Antigen presentation in uveitis.

Experimental autoimmune uveoretinits (EAU) is not only a valuable model for human inflammatory eye diseases, it is also a useful system for studying many aspects of immunobiology. One such aspect is self/non-self discrimination, the ability of the immune system to tolerate self molecules while responding aggressively to foreign antigens. Our laboratory has used EAU to investigate the mechanisms of T cell tolerance to retinal S-antigen (S-Ag). Several mechanisms have been proposed to maintain T cell tolerance to autoantigens, including clonal deletion and clonal anergy. As immunisation with S-Ag or pathogenic peptides activates uveitogenic T cells, tolerance to this autoantigen cannot be due to clonal deletion. Nevertheless, tolerance acts to keep these existing autoreactive T cells in a naive, or innocuous state. Here we suggest a novel mechanism--low-affinity occupancy of the autoantigen-specific T cell receptor (TCR) by self-antigen--that may act in concert with the well-known mechanisms to maintain tolerance to S-Ag in the LEW rat.
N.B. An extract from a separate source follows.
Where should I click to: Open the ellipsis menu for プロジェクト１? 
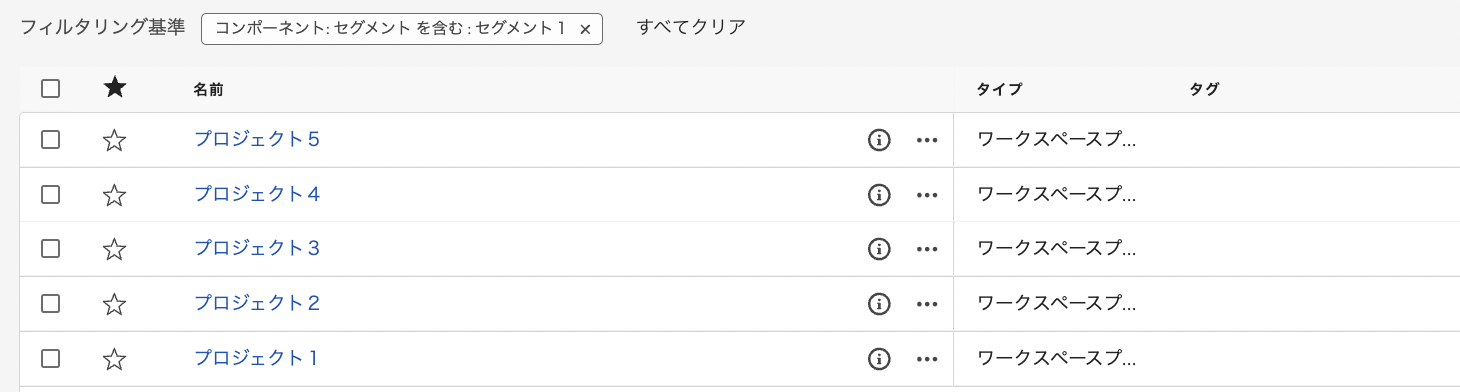[x=927, y=358]
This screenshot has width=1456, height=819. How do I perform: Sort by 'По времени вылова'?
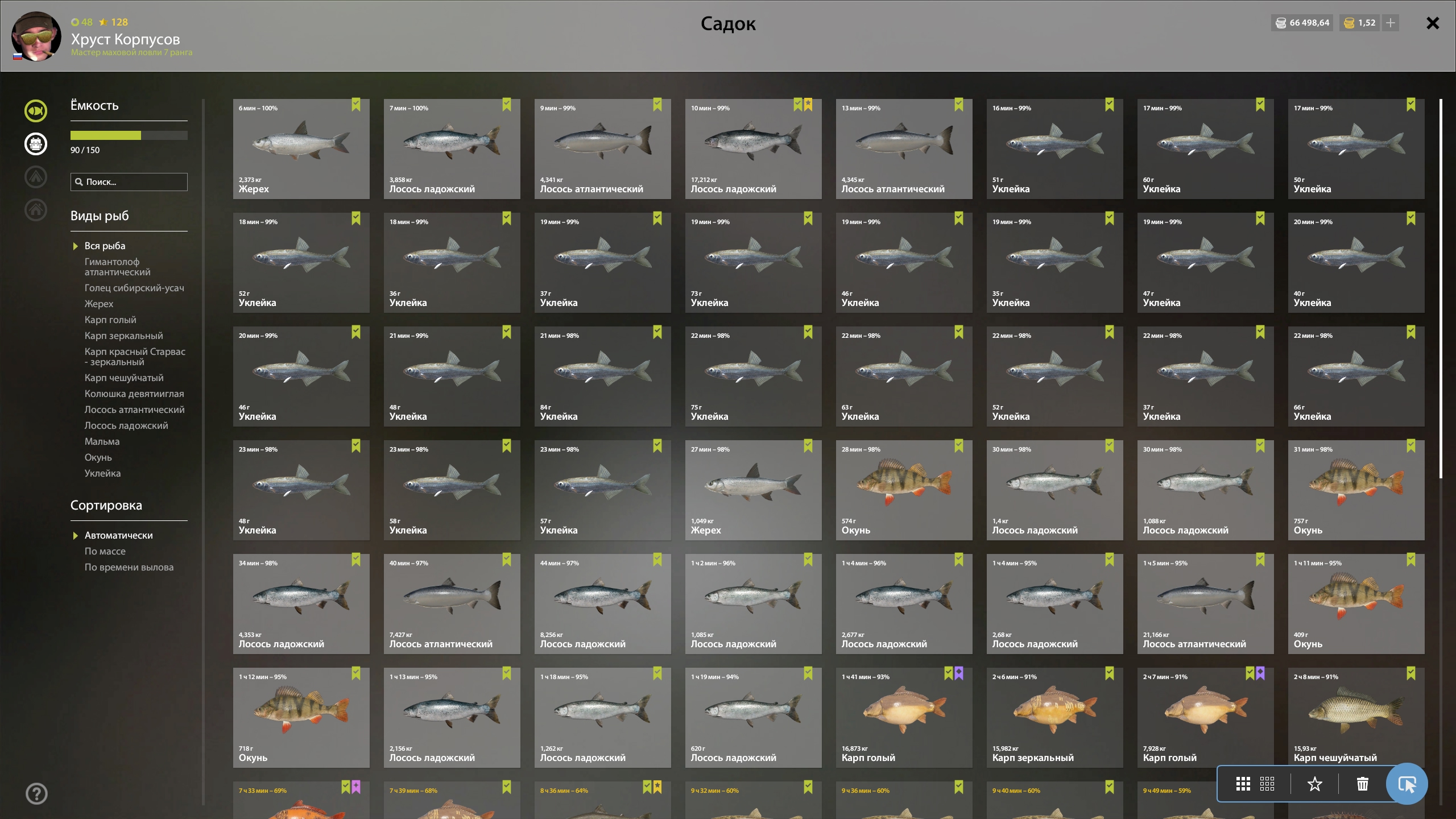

This model differs from clonal anergy in that the missing antigen-presenting cell (APC) activity is not a co-stimulatory function but a TCR co-ligand that increases the avidity of the interaction between the TCR and its peptide-major histocompatibility complex (MHC) ligand. In the absence of this co-ligand only partial signals are generated through the TCR, leading to incomplete T cell activation. This model was deduced from experiments with T cell lines and hybridomas specific for S-Ag, which showed that: (1) autoreactive T cells required a novel APC function, (2) this novel function was necessary to provide complete TCR engagement, and (3) activation of autoreactive T cells was restricted to specific APC.